:: MATERIAL PROVIDED
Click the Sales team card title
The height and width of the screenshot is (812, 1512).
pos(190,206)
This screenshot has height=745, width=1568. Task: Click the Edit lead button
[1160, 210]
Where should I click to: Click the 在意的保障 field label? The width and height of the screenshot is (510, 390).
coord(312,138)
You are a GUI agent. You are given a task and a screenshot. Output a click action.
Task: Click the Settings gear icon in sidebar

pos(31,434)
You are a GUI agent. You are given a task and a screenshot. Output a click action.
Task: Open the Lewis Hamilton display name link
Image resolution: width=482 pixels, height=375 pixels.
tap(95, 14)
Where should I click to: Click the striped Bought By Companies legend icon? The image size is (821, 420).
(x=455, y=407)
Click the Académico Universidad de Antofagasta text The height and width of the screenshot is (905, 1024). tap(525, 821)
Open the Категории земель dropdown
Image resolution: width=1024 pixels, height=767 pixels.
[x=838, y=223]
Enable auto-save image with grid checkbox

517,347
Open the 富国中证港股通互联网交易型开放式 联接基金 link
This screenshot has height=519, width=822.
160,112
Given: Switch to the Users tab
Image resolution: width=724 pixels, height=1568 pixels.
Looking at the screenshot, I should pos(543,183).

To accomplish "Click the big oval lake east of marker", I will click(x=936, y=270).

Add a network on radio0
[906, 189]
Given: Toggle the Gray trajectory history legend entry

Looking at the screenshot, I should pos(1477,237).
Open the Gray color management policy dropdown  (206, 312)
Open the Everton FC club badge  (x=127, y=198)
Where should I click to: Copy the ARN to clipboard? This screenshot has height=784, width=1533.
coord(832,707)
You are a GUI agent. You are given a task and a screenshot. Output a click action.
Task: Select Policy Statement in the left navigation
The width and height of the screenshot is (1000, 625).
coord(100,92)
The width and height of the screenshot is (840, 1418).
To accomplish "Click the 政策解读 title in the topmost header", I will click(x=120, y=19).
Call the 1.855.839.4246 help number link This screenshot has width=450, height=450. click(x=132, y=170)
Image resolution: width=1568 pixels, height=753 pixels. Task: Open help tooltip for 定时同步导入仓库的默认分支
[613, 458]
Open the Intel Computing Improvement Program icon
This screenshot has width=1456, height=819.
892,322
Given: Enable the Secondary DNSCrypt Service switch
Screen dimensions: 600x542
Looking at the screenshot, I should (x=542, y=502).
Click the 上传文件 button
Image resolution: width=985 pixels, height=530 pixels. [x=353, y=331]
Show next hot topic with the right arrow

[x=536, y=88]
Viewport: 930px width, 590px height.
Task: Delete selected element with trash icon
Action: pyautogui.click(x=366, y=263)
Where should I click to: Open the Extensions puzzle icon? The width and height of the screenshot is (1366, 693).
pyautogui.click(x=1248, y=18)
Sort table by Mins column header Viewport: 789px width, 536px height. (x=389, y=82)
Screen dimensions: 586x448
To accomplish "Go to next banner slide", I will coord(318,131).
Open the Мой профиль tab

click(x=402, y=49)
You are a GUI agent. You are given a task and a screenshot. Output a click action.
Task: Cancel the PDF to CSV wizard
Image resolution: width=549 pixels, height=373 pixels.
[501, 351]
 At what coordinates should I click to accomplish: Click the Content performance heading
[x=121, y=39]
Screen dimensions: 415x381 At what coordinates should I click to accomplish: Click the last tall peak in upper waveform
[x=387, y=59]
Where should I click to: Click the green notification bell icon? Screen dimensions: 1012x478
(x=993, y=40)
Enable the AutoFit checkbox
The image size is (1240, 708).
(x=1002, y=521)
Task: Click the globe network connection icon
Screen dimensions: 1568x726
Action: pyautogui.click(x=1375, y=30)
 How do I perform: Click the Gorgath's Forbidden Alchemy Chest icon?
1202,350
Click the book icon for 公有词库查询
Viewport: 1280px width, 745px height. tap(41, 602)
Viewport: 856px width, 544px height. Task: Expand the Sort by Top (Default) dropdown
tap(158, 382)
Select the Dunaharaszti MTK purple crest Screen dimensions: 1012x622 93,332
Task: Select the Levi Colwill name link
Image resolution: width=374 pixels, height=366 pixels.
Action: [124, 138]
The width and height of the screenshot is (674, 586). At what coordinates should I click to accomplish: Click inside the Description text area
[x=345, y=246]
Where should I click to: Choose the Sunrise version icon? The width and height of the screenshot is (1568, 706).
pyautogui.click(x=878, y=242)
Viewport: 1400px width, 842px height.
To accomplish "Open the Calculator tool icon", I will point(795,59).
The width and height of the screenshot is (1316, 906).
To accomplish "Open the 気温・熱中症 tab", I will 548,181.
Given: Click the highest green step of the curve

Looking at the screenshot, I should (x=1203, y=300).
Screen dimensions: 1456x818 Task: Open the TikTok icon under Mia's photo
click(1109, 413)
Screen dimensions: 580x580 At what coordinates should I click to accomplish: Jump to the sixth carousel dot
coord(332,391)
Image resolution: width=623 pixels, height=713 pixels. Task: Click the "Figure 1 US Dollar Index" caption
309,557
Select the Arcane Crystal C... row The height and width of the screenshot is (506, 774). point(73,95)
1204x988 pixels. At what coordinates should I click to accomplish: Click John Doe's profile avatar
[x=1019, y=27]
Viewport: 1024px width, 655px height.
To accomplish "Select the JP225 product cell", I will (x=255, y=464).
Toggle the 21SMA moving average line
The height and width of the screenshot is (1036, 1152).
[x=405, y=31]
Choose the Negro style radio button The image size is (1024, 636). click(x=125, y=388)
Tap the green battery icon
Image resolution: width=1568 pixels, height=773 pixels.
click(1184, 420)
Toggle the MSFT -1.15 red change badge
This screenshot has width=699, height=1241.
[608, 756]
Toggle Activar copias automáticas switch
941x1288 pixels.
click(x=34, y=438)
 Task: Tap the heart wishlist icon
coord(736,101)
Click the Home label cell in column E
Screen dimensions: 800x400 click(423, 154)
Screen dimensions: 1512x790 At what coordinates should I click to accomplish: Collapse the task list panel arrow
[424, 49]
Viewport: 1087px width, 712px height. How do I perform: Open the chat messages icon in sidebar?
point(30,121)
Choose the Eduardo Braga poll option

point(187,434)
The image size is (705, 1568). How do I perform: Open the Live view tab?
::::
Output every line of the listing above, reproducing each one with no changes.

Click the Sales team card title
The height and width of the screenshot is (812, 1512).
pos(190,206)
This screenshot has height=745, width=1568. Task: Click the Edit lead button
[1160, 210]
Where should I click to: Click the 在意的保障 field label? The width and height of the screenshot is (510, 390).
coord(312,138)
You are a GUI agent. You are given a task and a screenshot. Output a click action.
Task: Click the Settings gear icon in sidebar

pos(31,434)
You are a GUI agent. You are given a task and a screenshot. Output a click action.
Task: Open the Lewis Hamilton display name link
Image resolution: width=482 pixels, height=375 pixels.
tap(95, 14)
Where should I click to: Click the striped Bought By Companies legend icon? The image size is (821, 420).
(x=455, y=407)
Click the Académico Universidad de Antofagasta text The height and width of the screenshot is (905, 1024). tap(525, 821)
Open the Категории земель dropdown
Image resolution: width=1024 pixels, height=767 pixels.
[x=838, y=223]
Enable auto-save image with grid checkbox

517,347
Open the 富国中证港股通互联网交易型开放式 联接基金 link
This screenshot has height=519, width=822.
160,112
Given: Switch to the Users tab
Image resolution: width=724 pixels, height=1568 pixels.
Looking at the screenshot, I should pos(543,183).

To accomplish "Click the big oval lake east of marker", I will click(x=936, y=270).

Add a network on radio0
[906, 189]
Given: Toggle the Gray trajectory history legend entry

Looking at the screenshot, I should pos(1477,237).
Open the Gray color management policy dropdown  (206, 312)
Open the Everton FC club badge  (x=127, y=198)
Where should I click to: Copy the ARN to clipboard? This screenshot has height=784, width=1533.
coord(832,707)
You are a GUI agent. You are given a task and a screenshot. Output a click action.
Task: Select Policy Statement in the left navigation
The width and height of the screenshot is (1000, 625).
coord(100,92)
The width and height of the screenshot is (840, 1418).
To accomplish "Click the 政策解读 title in the topmost header", I will click(x=120, y=19).
Call the 1.855.839.4246 help number link This screenshot has width=450, height=450. click(x=132, y=170)
Image resolution: width=1568 pixels, height=753 pixels. Task: Open help tooltip for 定时同步导入仓库的默认分支
[613, 458]
Open the Intel Computing Improvement Program icon
This screenshot has width=1456, height=819.
892,322
Given: Enable the Secondary DNSCrypt Service switch
Screen dimensions: 600x542
Looking at the screenshot, I should (x=542, y=502).
Click the 上传文件 button
Image resolution: width=985 pixels, height=530 pixels. [x=353, y=331]
Show next hot topic with the right arrow

[x=536, y=88]
Viewport: 930px width, 590px height.
Task: Delete selected element with trash icon
Action: pyautogui.click(x=366, y=263)
Where should I click to: Open the Extensions puzzle icon? The width and height of the screenshot is (1366, 693).
pyautogui.click(x=1248, y=18)
Sort table by Mins column header Viewport: 789px width, 536px height. (x=389, y=82)
Screen dimensions: 586x448
To accomplish "Go to next banner slide", I will coord(318,131).
Open the Мой профиль tab

click(x=402, y=49)
You are a GUI agent. You are given a task and a screenshot. Output a click action.
Task: Cancel the PDF to CSV wizard
Image resolution: width=549 pixels, height=373 pixels.
[501, 351]
 At what coordinates should I click to accomplish: Click the Content performance heading
[x=121, y=39]
Screen dimensions: 415x381 At what coordinates should I click to accomplish: Click the last tall peak in upper waveform
[x=387, y=59]
Where should I click to: Click the green notification bell icon? Screen dimensions: 1012x478
(x=993, y=40)
Enable the AutoFit checkbox
The image size is (1240, 708).
(x=1002, y=521)
Task: Click the globe network connection icon
Screen dimensions: 1568x726
Action: pyautogui.click(x=1375, y=30)
 How do I perform: Click the Gorgath's Forbidden Alchemy Chest icon?
1202,350
Click the book icon for 公有词库查询
Viewport: 1280px width, 745px height. tap(41, 602)
Viewport: 856px width, 544px height. Task: Expand the Sort by Top (Default) dropdown
tap(158, 382)
Select the Dunaharaszti MTK purple crest Screen dimensions: 1012x622 93,332
Task: Select the Levi Colwill name link
Image resolution: width=374 pixels, height=366 pixels.
Action: [124, 138]
The width and height of the screenshot is (674, 586). At what coordinates should I click to accomplish: Click inside the Description text area
[x=345, y=246]
Where should I click to: Choose the Sunrise version icon? The width and height of the screenshot is (1568, 706).
pyautogui.click(x=878, y=242)
Viewport: 1400px width, 842px height.
To accomplish "Open the Calculator tool icon", I will point(795,59).
The width and height of the screenshot is (1316, 906).
To accomplish "Open the 気温・熱中症 tab", I will 548,181.
Given: Click the highest green step of the curve

Looking at the screenshot, I should (x=1203, y=300).
Screen dimensions: 1456x818 Task: Open the TikTok icon under Mia's photo
click(1109, 413)
Screen dimensions: 580x580 At what coordinates should I click to accomplish: Jump to the sixth carousel dot
coord(332,391)
Image resolution: width=623 pixels, height=713 pixels. Task: Click the "Figure 1 US Dollar Index" caption
309,557
Select the Arcane Crystal C... row The height and width of the screenshot is (506, 774). point(73,95)
1204x988 pixels. At what coordinates should I click to accomplish: Click John Doe's profile avatar
[x=1019, y=27]
Viewport: 1024px width, 655px height.
To accomplish "Select the JP225 product cell", I will (x=255, y=464).
Toggle the 21SMA moving average line
The height and width of the screenshot is (1036, 1152).
[x=405, y=31]
Choose the Negro style radio button The image size is (1024, 636). click(x=125, y=388)
Tap the green battery icon
Image resolution: width=1568 pixels, height=773 pixels.
click(1184, 420)
Toggle the MSFT -1.15 red change badge
This screenshot has width=699, height=1241.
[608, 756]
Toggle Activar copias automáticas switch
941x1288 pixels.
click(x=34, y=438)
 Task: Tap the heart wishlist icon
coord(736,101)
Click the Home label cell in column E
Screen dimensions: 800x400 click(423, 154)
Screen dimensions: 1512x790 At what coordinates should I click to accomplish: Collapse the task list panel arrow
[424, 49]
Viewport: 1087px width, 712px height. How do I perform: Open the chat messages icon in sidebar?
point(30,121)
Choose the Eduardo Braga poll option

point(187,434)
The image size is (705, 1568). How do I perform: Open the Live view tab?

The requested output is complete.